++++ SUPPLIED RECORDS ++++
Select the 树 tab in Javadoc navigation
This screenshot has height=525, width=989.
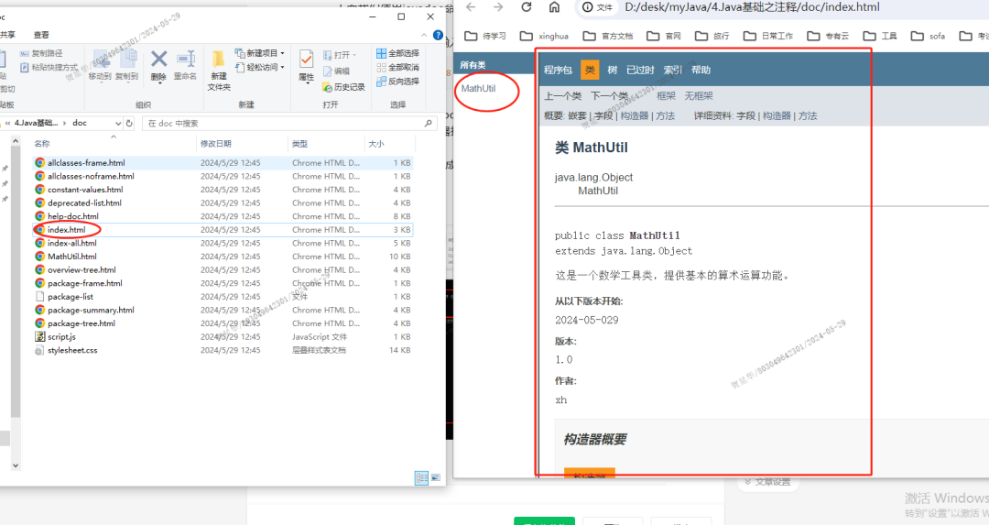tap(612, 71)
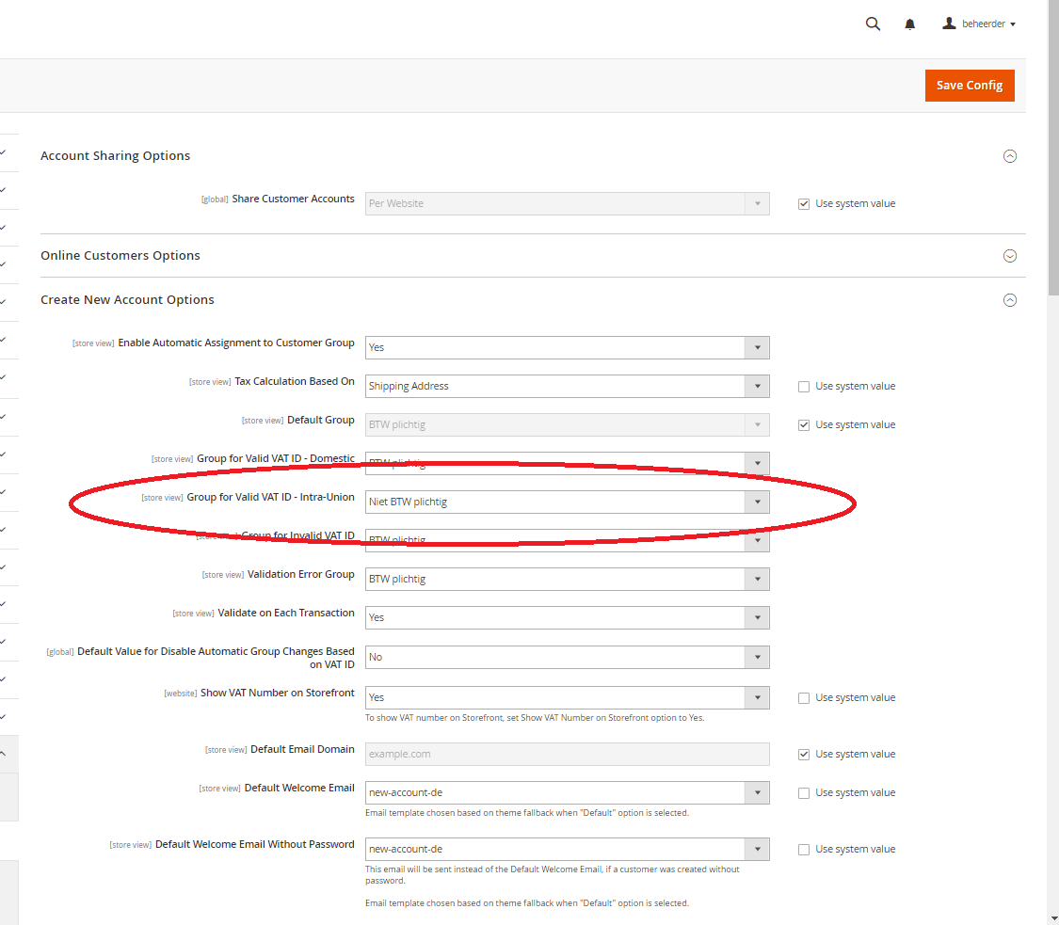1059x925 pixels.
Task: Open the admin search magnifier
Action: (873, 24)
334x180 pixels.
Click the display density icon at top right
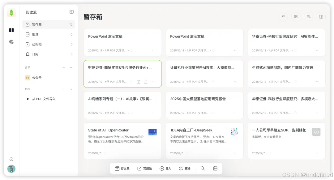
++++
WHAT NEEDS TO BE DONE → Restate the records word for word, omitting images.

SOLUTION FOR THIS PROBLEM →
Select the 树 tab in Javadoc navigation
This screenshot has height=525, width=989.
tap(612, 71)
1059x925 pixels.
Task: Open the admin search magnifier
Action: (873, 24)
334x180 pixels.
Click the display density icon at top right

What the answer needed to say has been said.